#### [Explore the material]
a) In the article on Hiroaki Hidaka, which university did he enter after failing to get into the University of Tsukuba?
b) Copy the article on Hiroaki Hidaka word for word from "Hiroaki Hidaka (日高" to "21 September 1996.".

#### [Text under study]
========
- Hidaka's 1996 mugshot
- Born: 17 April 1962 Miyazaki, Japan
- Died: 25 December 2006 (aged 44) Hiroshima Detention Center, Japan
- Occupation: Taxi driver
- Criminal status: Executed by hanging
- Children: 1
- Conviction: Murder (4 counts)
- Criminal penalty: Death

Details
- Victims: 4
- Span of crimes: April 18 – September 14, 1996
- Country: Japan
- State: Hiroshima
- Date apprehended: September 21, 1996

= Hiroaki Hidaka =

Japanese serial killer

Hiroaki Hidaka (日高 広明, Hidaka Hiroaki) was a Japanese serial killer.

==Early life==
Hidaka was born in the Miyazaki Prefecture. He was originally an excellent student, but he failed to enter the University of Tsukuba, his target college. He entered the Fukuoka University instead, but eventually dropped out. He often borrowed money, drank and went to prostitutes. In April 1989, he moved to Hiroshima and began to work as a taxi driver.

Hidaka married in 1991, and had a daughter in 1993, but his wife entered a mental hospital.

==Murders==
Hidaka killed and robbed four women between April and September 1996. One of his victims was a 16-year-old girl who engaged in enjo-kōsai. He was arrested on 21 September 1996.

==Trial and execution==
The district court in Hiroshima sentenced Hidaka to death on 9 February 2000, a sentence that he did not appeal. He was executed by hanging on 25 December 2006. After his execution, his lawyer, Shuichi Adachi, protested that he had been illegally refused access to his client by prison authorities.
========
Saved data entries:
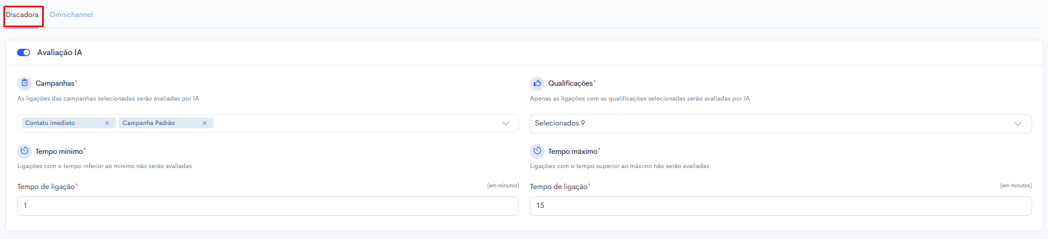Select the Discadora tab

[22, 15]
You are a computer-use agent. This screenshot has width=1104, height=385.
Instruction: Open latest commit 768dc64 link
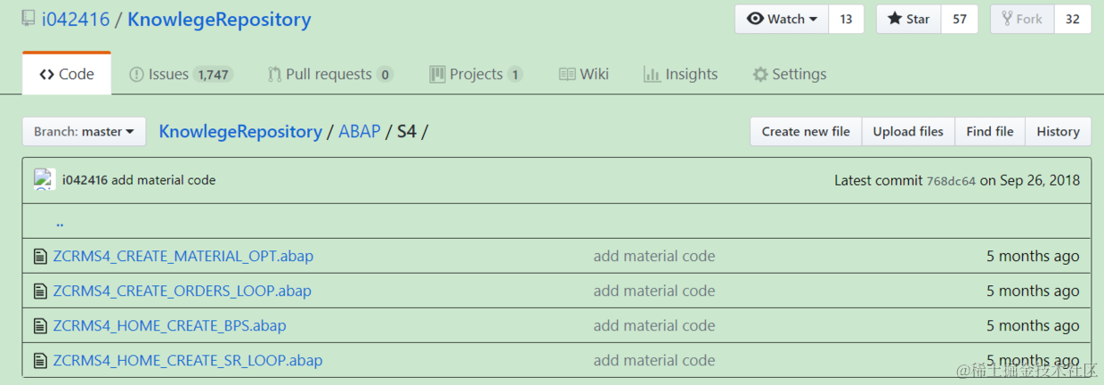click(x=951, y=181)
========
#### [Exercise responses]
a) Fukuoka University

b)
Hiroaki Hidaka (日高 広明, Hidaka Hiroaki) was a Japanese serial killer.

==Early life==
Hidaka was born in the Miyazaki Prefecture. He was originally an excellent student, but he failed to enter the University of Tsukuba, his target college. He entered the Fukuoka University instead, but eventually dropped out. He often borrowed money, drank and went to prostitutes. In April 1989, he moved to Hiroshima and began to work as a taxi driver.

Hidaka married in 1991, and had a daughter in 1993, but his wife entered a mental hospital.

==Murders==
Hidaka killed and robbed four women between April and September 1996. One of his victims was a 16-year-old girl who engaged in enjo-kōsai. He was arrested on 21 September 1996.